How Kubermatic KubeOne Works
Kubermatic KubeOne is a CLI tool for managing highly-available Kubernetes
clusters in any environment (cloud, on-prem, baremetal, edge…). Clusters
created by KubeOne are production-ready and Kubernetes/CNCF conformant out of
the box. Generally, KubeOne runs the following tasks:
- install dependencies and required packages (container runtime, kubelet,
kubeadm…)
- run Kubernetes’ Kubeadm to provision a Kubernetes cluster
- deploy components such as CNI, metrics-server, and Kubermatic
machine-controller
- create worker nodes by creating the appropriate MachineDeployment object(s)
Infrastructure Management
The infrastructure for the control plane is created by the user. This allows
KubeOne to work with any provider out of the box. Once the infrastructure is
created, the user provides information about the instances that will be used,
the load balancer that’s running in the front of the control plane nodes, and
the information that will be used later to create the worker nodes.
To make this task easier, KubeOne integrates with Terraform by reading the
Terraform state, and provides example Terraform configs that can be used to
create the infrastructure. We’ll use both the Terraform integration and the
example configs in this tutorial.
The infrastructure for the worker nodes can be managed in two ways:
- automatically, by using Kubermatic machine-controller (deployed by default
for supported providers)
- by creating the instances manually and using KubeOne to provision
them
The first approach is recommended if your provider is
natively-supported (AWS, Azure, DigitalOcean, GCP,
Hetzner Cloud, OpenStack, Packet, and VMware vSphere), and we will use it in
this tutorial. If your provider is not supported (e.g. bare-metal), you can
check the KubeOne Static Workers feature for more information
about the second approach.
The example Terraform configs that we’ll be using satisfy all infrastructure
requirements out of the box. However, if you’re planning on customizing configs
or using different approach, make sure to adhere to the requirements described
in the Infrastructure Management document.
Below, you can find a diagram that shows how KubeOne works.

Entries provided:
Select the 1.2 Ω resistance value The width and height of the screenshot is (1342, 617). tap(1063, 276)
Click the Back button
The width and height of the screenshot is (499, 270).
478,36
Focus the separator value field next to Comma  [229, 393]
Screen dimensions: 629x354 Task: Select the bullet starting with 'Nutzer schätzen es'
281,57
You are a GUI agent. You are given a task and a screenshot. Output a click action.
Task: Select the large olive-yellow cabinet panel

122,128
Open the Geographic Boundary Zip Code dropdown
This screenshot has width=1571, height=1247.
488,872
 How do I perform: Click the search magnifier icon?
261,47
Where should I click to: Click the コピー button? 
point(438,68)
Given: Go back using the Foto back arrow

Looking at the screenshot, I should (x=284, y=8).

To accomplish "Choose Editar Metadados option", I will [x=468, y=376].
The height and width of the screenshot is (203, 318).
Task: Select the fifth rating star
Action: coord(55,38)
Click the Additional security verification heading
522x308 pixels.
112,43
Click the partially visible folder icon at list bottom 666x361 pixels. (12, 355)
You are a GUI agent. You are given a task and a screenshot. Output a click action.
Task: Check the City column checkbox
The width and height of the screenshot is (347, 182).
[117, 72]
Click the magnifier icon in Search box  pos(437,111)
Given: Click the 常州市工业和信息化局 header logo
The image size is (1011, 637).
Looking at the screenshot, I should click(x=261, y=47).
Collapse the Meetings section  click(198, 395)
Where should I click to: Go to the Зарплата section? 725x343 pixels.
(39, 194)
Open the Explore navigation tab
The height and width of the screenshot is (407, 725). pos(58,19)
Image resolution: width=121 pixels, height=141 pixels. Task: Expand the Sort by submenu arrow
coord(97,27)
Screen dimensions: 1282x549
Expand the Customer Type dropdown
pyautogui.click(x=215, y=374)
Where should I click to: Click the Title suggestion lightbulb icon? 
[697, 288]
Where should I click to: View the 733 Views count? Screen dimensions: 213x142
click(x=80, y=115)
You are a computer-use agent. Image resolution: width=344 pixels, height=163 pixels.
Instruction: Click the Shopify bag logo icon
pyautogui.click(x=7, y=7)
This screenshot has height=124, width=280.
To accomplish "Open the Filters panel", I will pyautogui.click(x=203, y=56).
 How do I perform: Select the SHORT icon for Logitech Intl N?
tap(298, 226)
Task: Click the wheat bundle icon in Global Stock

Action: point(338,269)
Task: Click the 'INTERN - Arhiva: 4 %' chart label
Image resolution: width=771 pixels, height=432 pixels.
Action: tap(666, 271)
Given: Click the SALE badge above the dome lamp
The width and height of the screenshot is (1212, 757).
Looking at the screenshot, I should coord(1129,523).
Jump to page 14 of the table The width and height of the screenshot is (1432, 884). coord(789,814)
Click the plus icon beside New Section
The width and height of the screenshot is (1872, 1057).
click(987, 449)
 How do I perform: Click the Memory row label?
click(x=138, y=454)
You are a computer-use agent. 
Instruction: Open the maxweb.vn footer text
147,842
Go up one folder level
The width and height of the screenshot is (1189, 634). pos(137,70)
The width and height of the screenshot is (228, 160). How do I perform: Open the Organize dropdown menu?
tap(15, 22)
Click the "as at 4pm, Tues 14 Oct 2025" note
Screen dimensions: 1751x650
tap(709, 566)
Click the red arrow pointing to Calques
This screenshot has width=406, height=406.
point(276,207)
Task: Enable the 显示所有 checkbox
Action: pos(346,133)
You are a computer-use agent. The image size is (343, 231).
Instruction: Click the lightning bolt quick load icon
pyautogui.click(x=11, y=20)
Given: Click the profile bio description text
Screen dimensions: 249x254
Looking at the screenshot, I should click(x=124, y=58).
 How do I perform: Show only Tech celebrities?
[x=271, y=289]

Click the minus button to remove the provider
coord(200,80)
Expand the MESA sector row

Set exercise 1:
In the KubeOne overview, who creates the infrastructure for the control plane?
Set exercise 2:
Condense the paragraph of the KubeOne overview that begins "The infrastructure for the control plane is created by the user" into two shorter sentences that keep its main facts.
Set exercise 3:
Put this sentence from the KubeOne overview into Spanish: "Clusters created by KubeOne are production-ready and Kubernetes/CNCF conformant out of the box."

Expected output 1:
The user creates it.

Expected output 2:
The user builds the control plane infrastructure, which lets KubeOne work with any provider. The user then supplies details on the instances to be used, the load balancer in front of the control plane nodes, and the information needed later to create the worker nodes.

Expected output 3:
Los clústeres creados por KubeOne están listos para producción y cumplen con Kubernetes/CNCF desde el primer momento.